-- start RECORDED INFORMATION --
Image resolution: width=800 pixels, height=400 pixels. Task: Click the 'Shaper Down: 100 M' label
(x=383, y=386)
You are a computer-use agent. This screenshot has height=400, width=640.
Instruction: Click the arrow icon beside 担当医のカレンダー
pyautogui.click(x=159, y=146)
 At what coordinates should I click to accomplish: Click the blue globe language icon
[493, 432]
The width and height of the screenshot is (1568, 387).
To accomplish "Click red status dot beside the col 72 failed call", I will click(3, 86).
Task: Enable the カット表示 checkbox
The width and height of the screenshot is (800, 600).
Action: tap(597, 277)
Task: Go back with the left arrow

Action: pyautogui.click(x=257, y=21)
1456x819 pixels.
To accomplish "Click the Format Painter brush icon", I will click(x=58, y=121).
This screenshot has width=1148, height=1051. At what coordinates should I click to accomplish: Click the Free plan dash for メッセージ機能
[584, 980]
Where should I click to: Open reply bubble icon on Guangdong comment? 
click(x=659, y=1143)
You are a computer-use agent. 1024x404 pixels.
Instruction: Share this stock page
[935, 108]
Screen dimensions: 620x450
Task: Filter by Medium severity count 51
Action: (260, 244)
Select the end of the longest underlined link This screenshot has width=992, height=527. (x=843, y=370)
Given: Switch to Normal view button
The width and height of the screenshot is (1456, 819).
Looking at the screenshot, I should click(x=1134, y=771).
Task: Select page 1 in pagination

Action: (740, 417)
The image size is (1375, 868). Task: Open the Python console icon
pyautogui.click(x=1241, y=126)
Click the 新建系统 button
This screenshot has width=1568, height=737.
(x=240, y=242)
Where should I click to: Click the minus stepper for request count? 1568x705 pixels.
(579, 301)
-- end RECORDED INFORMATION --
TASK BRIEF:
Reproduce all of the records above word for word, preserving every line in its original order.

OUTPUT OF THE TASK:
Image resolution: width=800 pixels, height=400 pixels. Task: Click the 'Shaper Down: 100 M' label
(x=383, y=386)
You are a computer-use agent. This screenshot has height=400, width=640.
Instruction: Click the arrow icon beside 担当医のカレンダー
pyautogui.click(x=159, y=146)
 At what coordinates should I click to accomplish: Click the blue globe language icon
[493, 432]
The width and height of the screenshot is (1568, 387).
To accomplish "Click red status dot beside the col 72 failed call", I will click(3, 86).
Task: Enable the カット表示 checkbox
The width and height of the screenshot is (800, 600).
Action: tap(597, 277)
Task: Go back with the left arrow

Action: pyautogui.click(x=257, y=21)
1456x819 pixels.
To accomplish "Click the Format Painter brush icon", I will click(x=58, y=121).
This screenshot has width=1148, height=1051. At what coordinates should I click to accomplish: Click the Free plan dash for メッセージ機能
[584, 980]
Where should I click to: Open reply bubble icon on Guangdong comment? 
click(x=659, y=1143)
You are a computer-use agent. 1024x404 pixels.
Instruction: Share this stock page
[935, 108]
Screen dimensions: 620x450
Task: Filter by Medium severity count 51
Action: (260, 244)
Select the end of the longest underlined link This screenshot has width=992, height=527. (x=843, y=370)
Given: Switch to Normal view button
The width and height of the screenshot is (1456, 819).
Looking at the screenshot, I should click(x=1134, y=771).
Task: Select page 1 in pagination

Action: (740, 417)
The image size is (1375, 868). Task: Open the Python console icon
pyautogui.click(x=1241, y=126)
Click the 新建系统 button
This screenshot has width=1568, height=737.
(x=240, y=242)
Where should I click to: Click the minus stepper for request count? 1568x705 pixels.
(579, 301)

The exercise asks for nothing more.